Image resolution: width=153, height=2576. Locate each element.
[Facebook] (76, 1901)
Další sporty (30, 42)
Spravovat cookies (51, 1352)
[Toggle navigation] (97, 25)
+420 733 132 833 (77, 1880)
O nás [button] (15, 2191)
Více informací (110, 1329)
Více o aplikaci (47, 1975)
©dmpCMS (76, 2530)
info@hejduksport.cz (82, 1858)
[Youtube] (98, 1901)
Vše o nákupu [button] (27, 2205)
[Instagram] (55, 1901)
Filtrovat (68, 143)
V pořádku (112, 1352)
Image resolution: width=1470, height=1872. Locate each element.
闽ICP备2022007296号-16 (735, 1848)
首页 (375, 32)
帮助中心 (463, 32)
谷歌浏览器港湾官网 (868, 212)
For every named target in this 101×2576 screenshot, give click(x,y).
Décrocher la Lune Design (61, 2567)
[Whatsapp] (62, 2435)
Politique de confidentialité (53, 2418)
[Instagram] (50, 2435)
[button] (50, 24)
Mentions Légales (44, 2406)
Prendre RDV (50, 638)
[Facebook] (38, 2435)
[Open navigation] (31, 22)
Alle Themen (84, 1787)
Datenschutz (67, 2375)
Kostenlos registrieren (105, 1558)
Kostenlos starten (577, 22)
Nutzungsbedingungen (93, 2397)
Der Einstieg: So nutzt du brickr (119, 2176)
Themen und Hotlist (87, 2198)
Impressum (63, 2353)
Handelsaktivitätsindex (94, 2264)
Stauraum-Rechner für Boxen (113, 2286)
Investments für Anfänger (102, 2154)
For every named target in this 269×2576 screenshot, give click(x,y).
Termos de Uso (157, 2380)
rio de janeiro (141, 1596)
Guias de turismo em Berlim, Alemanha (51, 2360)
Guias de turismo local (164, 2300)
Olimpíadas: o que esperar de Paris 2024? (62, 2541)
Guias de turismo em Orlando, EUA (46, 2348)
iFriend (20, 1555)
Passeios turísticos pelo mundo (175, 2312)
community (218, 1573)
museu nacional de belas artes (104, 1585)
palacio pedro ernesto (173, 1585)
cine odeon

--

Each line from the one containing "帮助中心 (463, 32)" to the last line above must be returned exactly, and no line outside that range.

帮助中心 (463, 32)
谷歌浏览器港湾官网 (868, 212)
For every named target in this 101×2576 screenshot, give click(x,y).
Décrocher la Lune Design (61, 2567)
[Whatsapp] (62, 2435)
Politique de confidentialité (53, 2418)
[Instagram] (50, 2435)
[button] (50, 24)
Mentions Légales (44, 2406)
Prendre RDV (50, 638)
[Facebook] (38, 2435)
[Open navigation] (31, 22)
Alle Themen (84, 1787)
Datenschutz (67, 2375)
Kostenlos registrieren (105, 1558)
Kostenlos starten (577, 22)
Nutzungsbedingungen (93, 2397)
Der Einstieg: So nutzt du brickr (119, 2176)
Themen und Hotlist (87, 2198)
Impressum (63, 2353)
Handelsaktivitätsindex (94, 2264)
Stauraum-Rechner für Boxen (113, 2286)
Investments für Anfänger (102, 2154)
For every named target in this 269×2576 screenshot, give click(x,y).
Termos de Uso (157, 2380)
rio de janeiro (141, 1596)
Guias de turismo em Berlim, Alemanha (51, 2360)
Guias de turismo local (164, 2300)
Olimpíadas: o que esperar de Paris 2024? (62, 2541)
Guias de turismo em Orlando, EUA (46, 2348)
iFriend (20, 1555)
Passeios turísticos pelo mundo (175, 2312)
community (218, 1573)
museu nacional de belas artes (104, 1585)
palacio pedro ernesto (173, 1585)
cine odeon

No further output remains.